Task prompt - Reproduce the stretch of material from its start through the line containing "Kirjaudu sisään (512, 107)", with "Contact Us" renamed to "Get in Touch" and everything else left as is.

Records for processing -
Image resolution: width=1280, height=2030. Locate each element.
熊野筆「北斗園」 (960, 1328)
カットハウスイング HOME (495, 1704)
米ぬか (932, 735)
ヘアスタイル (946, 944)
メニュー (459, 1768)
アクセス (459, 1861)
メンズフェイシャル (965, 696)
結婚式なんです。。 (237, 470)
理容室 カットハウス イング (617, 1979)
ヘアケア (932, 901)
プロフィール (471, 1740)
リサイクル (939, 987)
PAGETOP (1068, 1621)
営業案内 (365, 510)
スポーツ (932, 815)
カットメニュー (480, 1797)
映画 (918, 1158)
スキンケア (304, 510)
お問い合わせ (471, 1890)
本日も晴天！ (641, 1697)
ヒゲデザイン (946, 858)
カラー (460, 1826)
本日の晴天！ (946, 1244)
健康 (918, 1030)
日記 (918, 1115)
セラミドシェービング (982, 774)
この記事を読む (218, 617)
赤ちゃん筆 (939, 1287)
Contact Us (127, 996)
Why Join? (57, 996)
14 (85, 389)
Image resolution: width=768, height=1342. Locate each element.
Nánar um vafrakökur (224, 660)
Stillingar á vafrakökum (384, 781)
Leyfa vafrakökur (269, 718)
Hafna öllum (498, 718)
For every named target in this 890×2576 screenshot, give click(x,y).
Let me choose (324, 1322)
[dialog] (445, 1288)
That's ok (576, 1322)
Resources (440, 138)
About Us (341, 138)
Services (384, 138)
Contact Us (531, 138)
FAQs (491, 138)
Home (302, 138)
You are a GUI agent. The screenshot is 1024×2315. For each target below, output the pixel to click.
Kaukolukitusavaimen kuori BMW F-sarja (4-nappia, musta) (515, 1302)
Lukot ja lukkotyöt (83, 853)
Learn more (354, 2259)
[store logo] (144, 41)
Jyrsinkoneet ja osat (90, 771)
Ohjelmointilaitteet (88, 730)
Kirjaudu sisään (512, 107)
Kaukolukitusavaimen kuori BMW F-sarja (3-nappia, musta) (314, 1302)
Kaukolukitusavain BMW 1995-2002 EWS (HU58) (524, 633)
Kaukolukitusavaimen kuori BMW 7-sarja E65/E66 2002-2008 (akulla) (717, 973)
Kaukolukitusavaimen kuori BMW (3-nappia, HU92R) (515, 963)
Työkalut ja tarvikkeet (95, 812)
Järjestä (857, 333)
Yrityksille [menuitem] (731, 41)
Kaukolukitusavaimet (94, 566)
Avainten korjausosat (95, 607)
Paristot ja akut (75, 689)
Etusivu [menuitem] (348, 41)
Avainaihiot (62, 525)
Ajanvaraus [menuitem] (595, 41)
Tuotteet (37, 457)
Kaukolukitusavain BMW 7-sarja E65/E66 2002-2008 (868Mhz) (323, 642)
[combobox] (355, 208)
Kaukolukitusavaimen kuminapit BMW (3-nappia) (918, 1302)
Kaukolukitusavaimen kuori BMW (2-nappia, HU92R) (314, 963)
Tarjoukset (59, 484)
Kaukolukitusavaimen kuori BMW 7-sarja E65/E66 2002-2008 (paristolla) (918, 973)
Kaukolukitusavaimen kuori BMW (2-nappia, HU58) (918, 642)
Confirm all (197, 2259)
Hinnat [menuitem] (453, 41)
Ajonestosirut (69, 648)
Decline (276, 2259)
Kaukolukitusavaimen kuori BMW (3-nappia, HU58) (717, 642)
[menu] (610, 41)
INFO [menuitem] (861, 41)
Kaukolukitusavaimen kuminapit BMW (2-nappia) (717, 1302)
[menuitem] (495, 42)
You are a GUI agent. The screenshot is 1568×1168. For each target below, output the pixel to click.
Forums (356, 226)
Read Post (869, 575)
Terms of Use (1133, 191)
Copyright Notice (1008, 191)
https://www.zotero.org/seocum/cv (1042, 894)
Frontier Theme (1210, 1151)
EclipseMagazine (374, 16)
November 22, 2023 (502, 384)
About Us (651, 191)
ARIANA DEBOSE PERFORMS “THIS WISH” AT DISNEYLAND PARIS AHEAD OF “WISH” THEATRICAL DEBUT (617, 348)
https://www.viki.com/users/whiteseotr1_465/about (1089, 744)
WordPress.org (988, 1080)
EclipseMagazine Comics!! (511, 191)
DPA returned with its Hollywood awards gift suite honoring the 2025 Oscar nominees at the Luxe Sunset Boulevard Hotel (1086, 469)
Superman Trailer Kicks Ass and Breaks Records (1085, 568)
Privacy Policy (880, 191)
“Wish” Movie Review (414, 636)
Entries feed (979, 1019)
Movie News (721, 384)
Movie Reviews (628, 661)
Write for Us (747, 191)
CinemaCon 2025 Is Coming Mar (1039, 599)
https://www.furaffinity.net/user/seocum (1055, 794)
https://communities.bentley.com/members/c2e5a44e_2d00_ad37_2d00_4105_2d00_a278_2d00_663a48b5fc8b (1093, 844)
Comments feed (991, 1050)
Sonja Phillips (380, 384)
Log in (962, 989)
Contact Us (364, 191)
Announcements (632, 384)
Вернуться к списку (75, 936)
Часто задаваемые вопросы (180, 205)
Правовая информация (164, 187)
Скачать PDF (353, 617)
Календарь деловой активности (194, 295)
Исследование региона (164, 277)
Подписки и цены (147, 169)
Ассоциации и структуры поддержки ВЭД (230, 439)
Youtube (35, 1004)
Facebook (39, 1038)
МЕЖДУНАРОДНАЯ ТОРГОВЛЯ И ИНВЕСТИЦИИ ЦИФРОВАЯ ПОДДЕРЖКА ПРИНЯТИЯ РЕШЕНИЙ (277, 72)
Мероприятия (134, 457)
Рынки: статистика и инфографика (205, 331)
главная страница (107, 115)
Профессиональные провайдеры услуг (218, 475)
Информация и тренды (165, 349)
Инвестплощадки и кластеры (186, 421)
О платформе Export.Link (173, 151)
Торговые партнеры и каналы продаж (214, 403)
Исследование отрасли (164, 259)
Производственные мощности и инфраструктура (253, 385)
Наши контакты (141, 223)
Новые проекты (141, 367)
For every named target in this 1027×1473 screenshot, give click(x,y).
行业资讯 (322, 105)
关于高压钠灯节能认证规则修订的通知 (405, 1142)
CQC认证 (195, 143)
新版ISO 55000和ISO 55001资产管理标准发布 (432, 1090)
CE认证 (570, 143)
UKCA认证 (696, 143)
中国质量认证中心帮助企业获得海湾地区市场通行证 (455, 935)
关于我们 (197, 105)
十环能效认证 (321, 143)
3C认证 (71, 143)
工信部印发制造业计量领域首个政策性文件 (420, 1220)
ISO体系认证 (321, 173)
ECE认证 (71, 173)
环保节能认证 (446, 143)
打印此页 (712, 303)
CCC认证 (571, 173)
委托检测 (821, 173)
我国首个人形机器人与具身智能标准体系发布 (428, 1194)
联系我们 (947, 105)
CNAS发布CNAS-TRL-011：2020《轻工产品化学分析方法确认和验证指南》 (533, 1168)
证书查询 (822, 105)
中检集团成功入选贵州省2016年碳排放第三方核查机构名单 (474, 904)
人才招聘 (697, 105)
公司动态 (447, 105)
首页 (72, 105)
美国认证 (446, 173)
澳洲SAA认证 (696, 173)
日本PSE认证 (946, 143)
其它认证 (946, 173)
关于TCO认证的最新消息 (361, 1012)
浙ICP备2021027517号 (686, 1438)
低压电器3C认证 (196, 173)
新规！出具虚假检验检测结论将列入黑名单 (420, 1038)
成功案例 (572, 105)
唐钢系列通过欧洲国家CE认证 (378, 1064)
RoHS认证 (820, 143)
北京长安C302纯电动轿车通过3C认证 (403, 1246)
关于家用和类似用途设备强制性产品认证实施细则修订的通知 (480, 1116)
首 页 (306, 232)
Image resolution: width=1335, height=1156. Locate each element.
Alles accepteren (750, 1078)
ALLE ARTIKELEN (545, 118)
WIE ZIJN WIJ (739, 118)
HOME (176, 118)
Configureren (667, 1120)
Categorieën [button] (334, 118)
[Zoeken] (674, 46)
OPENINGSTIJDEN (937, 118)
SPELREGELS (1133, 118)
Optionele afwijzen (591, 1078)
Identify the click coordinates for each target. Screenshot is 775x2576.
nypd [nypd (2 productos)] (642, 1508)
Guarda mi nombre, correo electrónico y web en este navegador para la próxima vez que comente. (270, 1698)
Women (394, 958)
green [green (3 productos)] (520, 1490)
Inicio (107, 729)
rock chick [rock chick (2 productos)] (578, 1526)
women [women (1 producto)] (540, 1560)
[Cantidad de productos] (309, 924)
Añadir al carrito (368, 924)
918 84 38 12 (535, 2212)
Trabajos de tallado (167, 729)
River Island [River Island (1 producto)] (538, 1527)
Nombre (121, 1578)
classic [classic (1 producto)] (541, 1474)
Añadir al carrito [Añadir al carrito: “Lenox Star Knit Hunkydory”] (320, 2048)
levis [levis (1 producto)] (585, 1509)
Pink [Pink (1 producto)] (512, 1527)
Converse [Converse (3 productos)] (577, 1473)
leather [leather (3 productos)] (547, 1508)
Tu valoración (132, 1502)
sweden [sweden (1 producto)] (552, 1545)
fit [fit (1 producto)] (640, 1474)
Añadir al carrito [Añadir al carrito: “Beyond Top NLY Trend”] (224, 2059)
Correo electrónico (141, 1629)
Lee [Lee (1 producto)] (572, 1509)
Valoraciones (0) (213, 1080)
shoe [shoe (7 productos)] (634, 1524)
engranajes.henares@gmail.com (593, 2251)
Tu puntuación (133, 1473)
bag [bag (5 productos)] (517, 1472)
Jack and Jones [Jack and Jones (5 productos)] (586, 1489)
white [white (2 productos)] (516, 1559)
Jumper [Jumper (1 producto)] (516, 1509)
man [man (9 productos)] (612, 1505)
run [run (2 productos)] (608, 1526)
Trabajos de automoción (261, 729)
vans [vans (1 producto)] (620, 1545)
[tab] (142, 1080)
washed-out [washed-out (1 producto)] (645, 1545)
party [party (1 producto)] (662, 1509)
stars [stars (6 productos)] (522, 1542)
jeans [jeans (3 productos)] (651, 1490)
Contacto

Task output -
Image resolution: width=1280, height=2030. Locate each element.
熊野筆「北斗園」 (960, 1328)
カットハウスイング HOME (495, 1704)
米ぬか (932, 735)
ヘアスタイル (946, 944)
メニュー (459, 1768)
アクセス (459, 1861)
メンズフェイシャル (965, 696)
結婚式なんです。。 (237, 470)
理容室 カットハウス イング (617, 1979)
ヘアケア (932, 901)
プロフィール (471, 1740)
リサイクル (939, 987)
PAGETOP (1068, 1621)
営業案内 (365, 510)
スポーツ (932, 815)
カットメニュー (480, 1797)
映画 (918, 1158)
スキンケア (304, 510)
お問い合わせ (471, 1890)
本日も晴天！ (641, 1697)
ヒゲデザイン (946, 858)
カラー (460, 1826)
本日の晴天！ (946, 1244)
健康 (918, 1030)
日記 (918, 1115)
セラミドシェービング (982, 774)
この記事を読む (218, 617)
赤ちゃん筆 (939, 1287)
Get in Touch (127, 996)
Why Join? (57, 996)
14 (85, 389)
Image resolution: width=768, height=1342. Locate each element.
Nánar um vafrakökur (224, 660)
Stillingar á vafrakökum (384, 781)
Leyfa vafrakökur (269, 718)
Hafna öllum (498, 718)
For every named target in this 890×2576 screenshot, give click(x,y).
Let me choose (324, 1322)
[dialog] (445, 1288)
That's ok (576, 1322)
Resources (440, 138)
About Us (341, 138)
Services (384, 138)
Get in Touch (531, 138)
FAQs (491, 138)
Home (302, 138)
You are a GUI agent. The screenshot is 1024×2315. For each target below, output the pixel to click.
Kaukolukitusavaimen kuori BMW F-sarja (4-nappia, musta) (515, 1302)
Lukot ja lukkotyöt (83, 853)
Learn more (354, 2259)
[store logo] (144, 41)
Jyrsinkoneet ja osat (90, 771)
Ohjelmointilaitteet (88, 730)
Kirjaudu sisään (512, 107)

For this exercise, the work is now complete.